Friday, May 06, 2005

Bergamo birthday, glimpses of Eugenio

"No, no," said the taxi driver. "Arlecchino no from Bergamo. Arlecchino from leetle leetle village BY Bergamo. I no remember the name." That is even more beautiful -- that Harlequin is not from a small town after all, but from an even smaller place outside it.

Those of us who grew up in the country, 20 miles away from the place outside the small town, understand perfectly.


This is Bergamo. Behind you, out of town, lie tall grassy fields, leafy trees with black trunks, a river.




This is where Odin performed Anderson's Dream, the grey building on the left. Unbelievable stones, acoustics, archaic human theatrical scale.


This is the chapel you see through the arch, as you wait for Anderson to open its doors.


This is the courtyard of the university, built in an ancient church, Sant' Agostino. The inner secret courtyard, which you only find if you continue past beyond the first algae-stoned dilapidated one. It is far more ruined that it appears here -- and more powerful. This space cries for Greek theatre.
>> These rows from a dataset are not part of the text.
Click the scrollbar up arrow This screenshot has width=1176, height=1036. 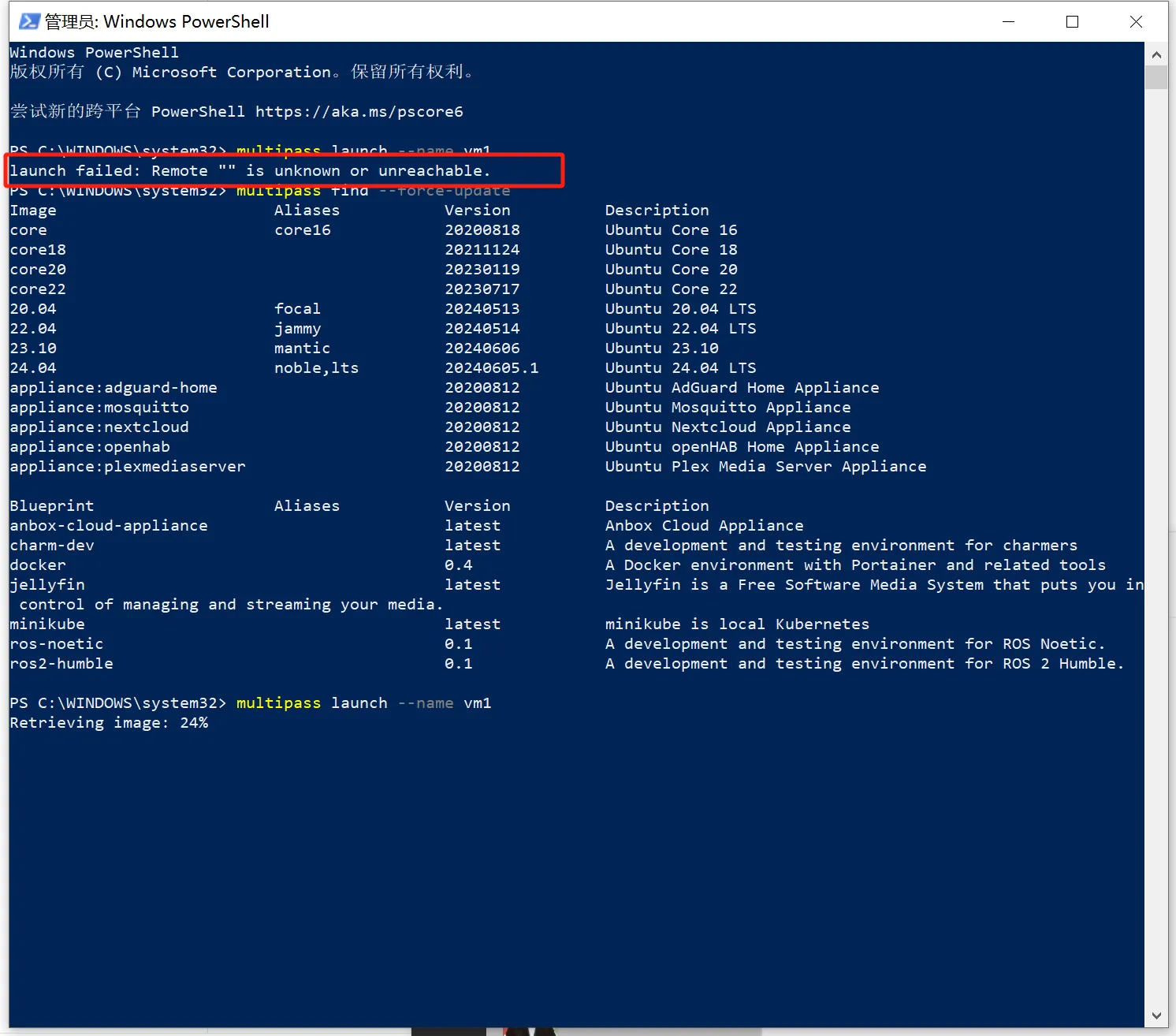[1156, 55]
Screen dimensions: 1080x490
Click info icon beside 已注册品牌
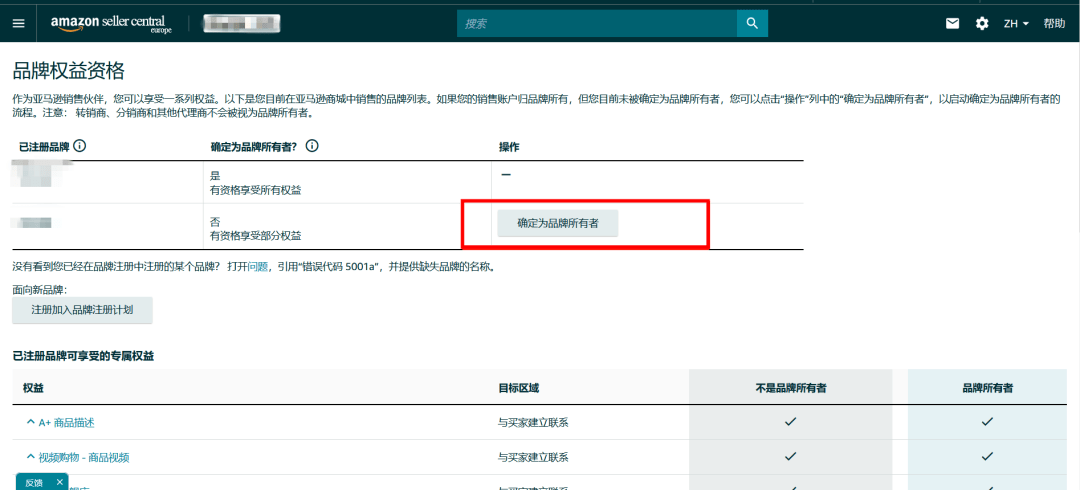80,146
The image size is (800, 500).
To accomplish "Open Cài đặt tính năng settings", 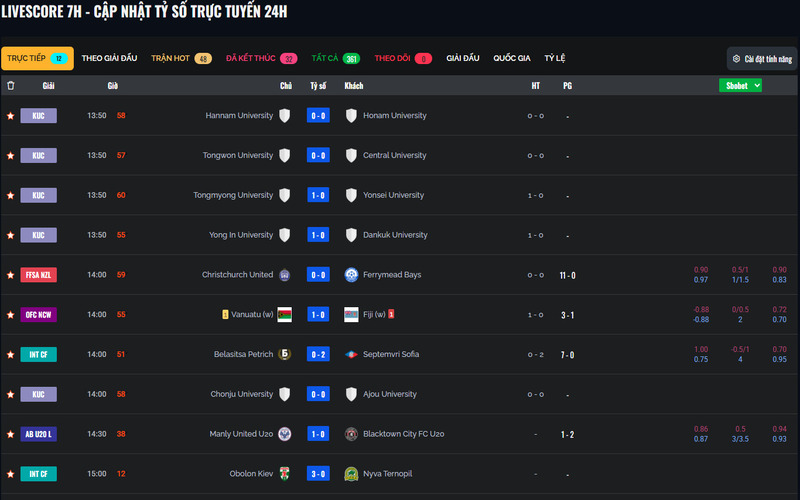I will 762,59.
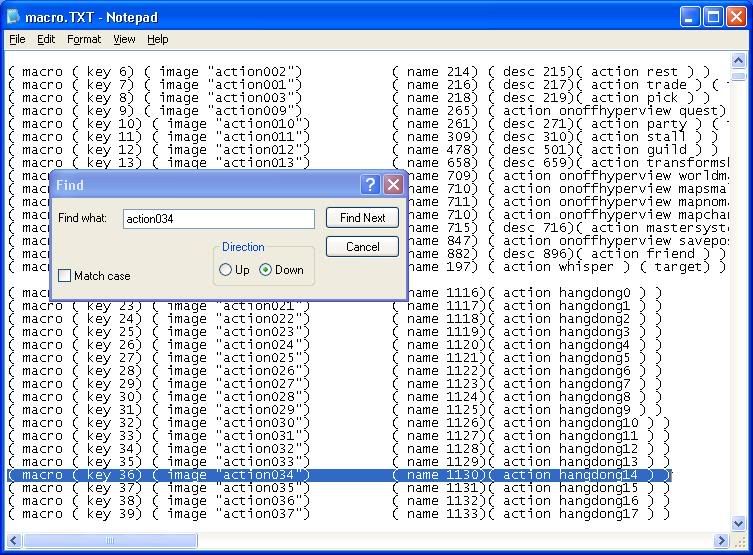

And this -- imagine jeans, brown & pink flowy v-necked top, black jacket -- is me on my 48th birthday. Standing in soft air, singing in a high almost soundless voice, waiting for Andersen . Doing slowtens from the infinite sky of the piazza, toward the baroque chapel, singing. Sitting with Mia, who bought me a strawberry & chocolate ice cream & capuccino, and gave me a yellow rose. Watching the snow drift earthward in Andersen, and realizing how Danish, which sounds normal in Holstebro, sound absolutely mysterious in Italy.

Thinking.

Feeling.

Reverberating.

I listened to Eugenio's talk at the conference today. I was glad to hear him in his native tongue, on his native soil. He looked slim, imperative, clear. It was his own legend he told, of coming to Norway, to Poland, to Grotowski, to the Odin.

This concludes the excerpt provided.